The Governor of the Bank of Israel has not ruled himself out of the running to replace Dominique Strauss-Kahn at the International Monetary Fund.

French Finance Minister Christine Lagarde is widely seen as the frontrunner for the role. But Israel's Stanley Fischer has also been tipped as a possibility.

Mr Fischer, 67, did not clarify whether he wanted the job, but said that he had always been told not to accept an offer that had not yet been extended. He also said he liked his current job.

Born in Zambia, Mr Fischer has already spent seven years at the IMF as its deputy managing editor, before leaving for a job at Citigroup in 2005.
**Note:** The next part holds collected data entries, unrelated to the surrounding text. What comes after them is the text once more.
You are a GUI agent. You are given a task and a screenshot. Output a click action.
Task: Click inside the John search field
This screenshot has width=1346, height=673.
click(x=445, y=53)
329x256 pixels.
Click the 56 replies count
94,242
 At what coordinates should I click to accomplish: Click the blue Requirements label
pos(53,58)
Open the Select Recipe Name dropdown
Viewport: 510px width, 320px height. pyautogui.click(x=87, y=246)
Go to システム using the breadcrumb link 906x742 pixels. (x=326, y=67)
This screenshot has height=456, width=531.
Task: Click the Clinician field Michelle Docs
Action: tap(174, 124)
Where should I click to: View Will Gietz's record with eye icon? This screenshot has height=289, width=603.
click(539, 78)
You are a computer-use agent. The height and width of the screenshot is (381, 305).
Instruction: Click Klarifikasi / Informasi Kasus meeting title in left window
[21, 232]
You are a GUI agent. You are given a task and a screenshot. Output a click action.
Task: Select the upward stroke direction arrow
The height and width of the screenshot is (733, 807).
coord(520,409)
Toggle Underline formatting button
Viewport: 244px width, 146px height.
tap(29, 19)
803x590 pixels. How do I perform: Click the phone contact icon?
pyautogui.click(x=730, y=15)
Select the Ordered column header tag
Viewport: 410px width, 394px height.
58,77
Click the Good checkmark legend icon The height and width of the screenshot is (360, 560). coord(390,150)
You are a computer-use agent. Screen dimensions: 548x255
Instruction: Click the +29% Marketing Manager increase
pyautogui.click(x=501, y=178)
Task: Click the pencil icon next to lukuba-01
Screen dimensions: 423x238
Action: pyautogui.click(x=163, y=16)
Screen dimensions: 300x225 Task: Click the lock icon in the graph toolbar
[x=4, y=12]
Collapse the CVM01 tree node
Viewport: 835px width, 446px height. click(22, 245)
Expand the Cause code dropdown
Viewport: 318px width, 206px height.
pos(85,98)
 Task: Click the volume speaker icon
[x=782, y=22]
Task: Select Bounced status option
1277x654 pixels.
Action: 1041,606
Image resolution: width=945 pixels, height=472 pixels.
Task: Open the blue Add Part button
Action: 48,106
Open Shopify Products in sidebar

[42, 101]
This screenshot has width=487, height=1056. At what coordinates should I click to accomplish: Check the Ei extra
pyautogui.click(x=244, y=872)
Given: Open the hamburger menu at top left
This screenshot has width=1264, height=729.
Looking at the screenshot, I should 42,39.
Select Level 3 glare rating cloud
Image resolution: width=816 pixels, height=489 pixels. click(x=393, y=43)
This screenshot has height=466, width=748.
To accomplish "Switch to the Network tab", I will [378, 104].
A former professor at MIT, he served as the academic adviser to the US chairman of the Federal Reserve, Ben Bernanke, when Mr Bernanke was working on his PhD.

Mr Fischer made aliyah in 2005 after being selected for the Israeli governorship.

According to the Economist, which reported that Mr Fischer was considering a run for the IMF, he "has many obvious strengths: intellectual heft, deep experience and the respect and affection of just about everyone who has worked with him".

Another of Mr Fischer's former students, Harvard academic Greg Mankiw, wrote on his blog: "Stan is a superb economist and international policymaker: smart, sensible, experienced, personable, and open-minded. He would be an ideal person to head the IMF."

Mr Strauss-Kahn, who is currently fighting charges of sexually assaulting a hotel chambermaid, resigned just days after he was arrested. The French politician had served as IMF chief since 2007.